── ARTICLE ──
Loki Ruler Alert — Missing Label Value (log message) in Alertmanager but visible in Grafana

I’m trying to set up a Loki alert rule that fires whenever a certain pattern like error appears in systemd-journal logs. In the alert notification, I also want to include the full log message that matched the pattern as a label (so that Alertmanager can display it in the alert).

Here’s what I have so far.

groups:
  - name: node-log-errors
    rules:
     - alert: MyAlertForNode
       expr: |
             sum by (node, logmsg) (
             count_over_time(
             {job=“systemd-journal”} |= “error”
             | regexp (?P<logmsg>.+)
             | label_format logmsg=“{{.logmsg}}”
             [1m]
             )
             ) > 0
       for: 1m
       labels:
         severity: critical
         node: ‘{{{{ $labels.node }}}}’
         error_summary: ‘{{{{ $labels.logmsg }}}}’
       annotations:
         summary: “Error log detected on node {{{{ $labels.node }}}}”
         description: |
                Log message: {{{{ $labels.logmsg }}}}
                Please investigate this issue on node {{{{ $labels.node }}}}.
  • What works: When I test this LogQL expression in Grafana (via the Explore view, using Loki as a data source), I can see the logmsg label and its value correctly — the full log message appears as expected.

  • What doesn’t work": However, after deploying the alert rule, when the alert fires. The alert appears in Alertmanager, but The label logmsg (and consequently error_summary) is missing — it doesn’t appear in the alert labels.
───
── GIVEN MATERIAL ──
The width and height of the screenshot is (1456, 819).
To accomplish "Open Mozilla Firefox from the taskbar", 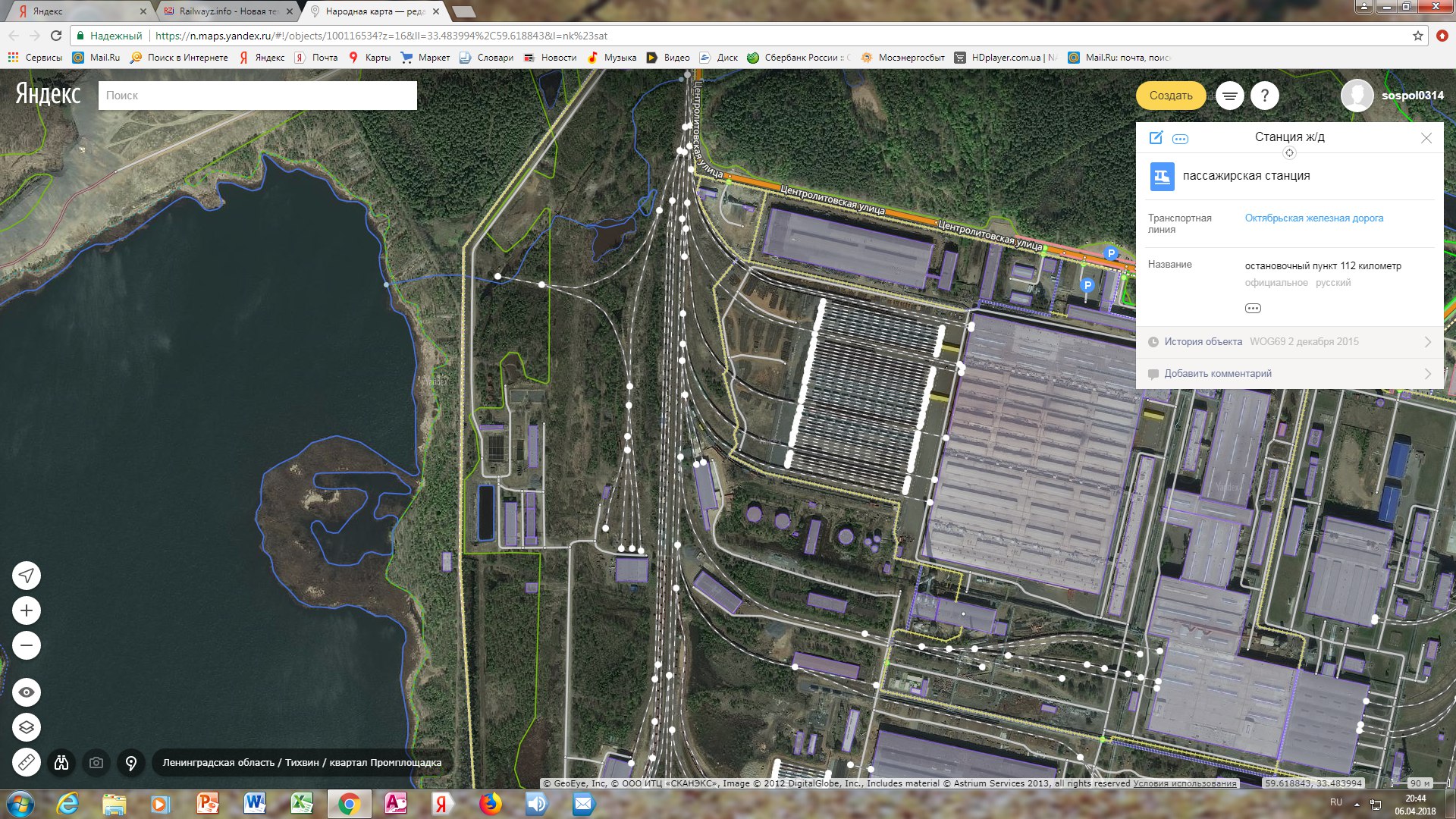I will coord(490,804).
───
In the Loki alert post, where does the logmsg label appear with its full value?

In Grafana's Explore view, using Loki as a data source.